• Work instructions: Gather every line from the items below that contains the string "Click". Case counts.

* START *

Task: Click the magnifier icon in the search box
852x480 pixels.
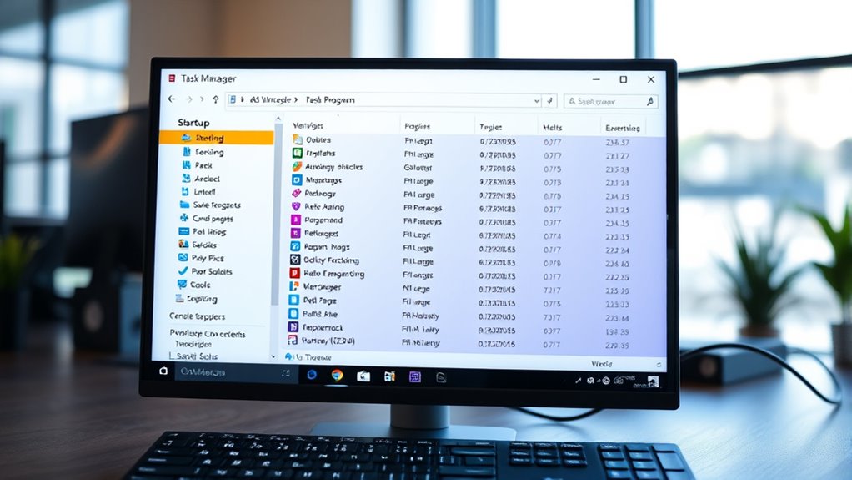Action: 649,101
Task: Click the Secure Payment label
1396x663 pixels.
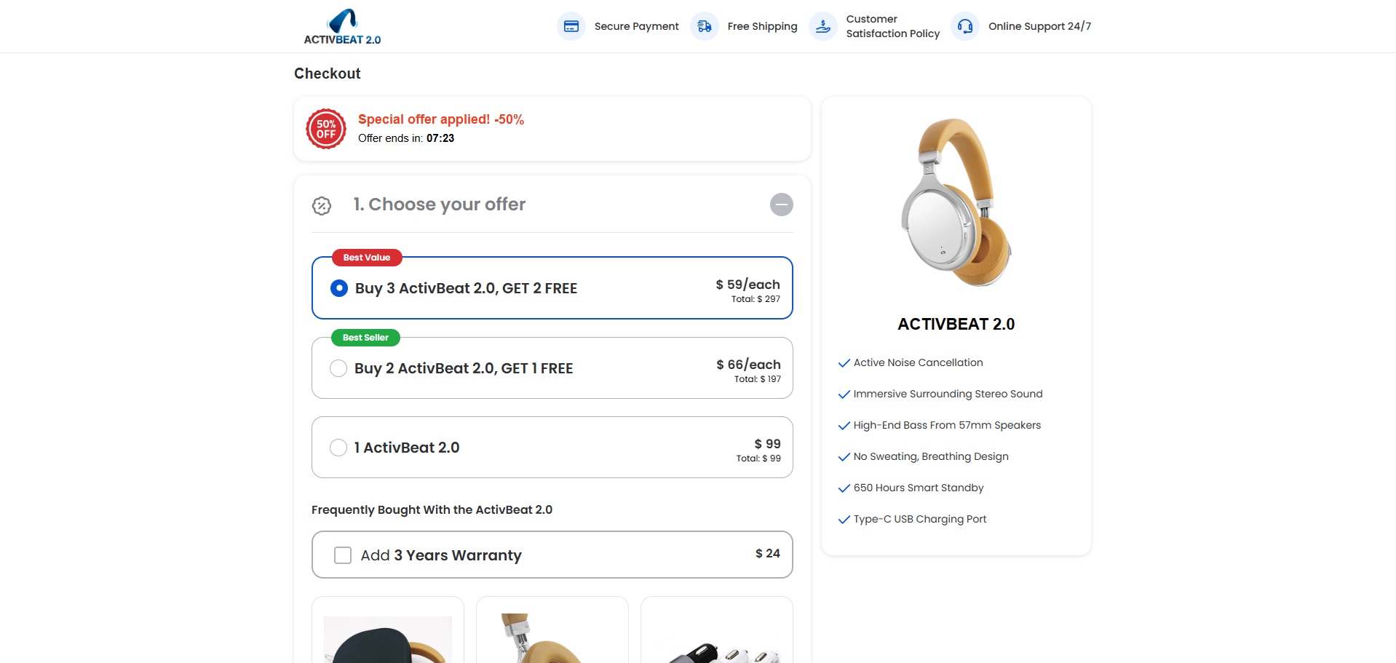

* END *

• Task output:
Task: Click the magnifier icon in the search box
Task: Click the Secure Payment label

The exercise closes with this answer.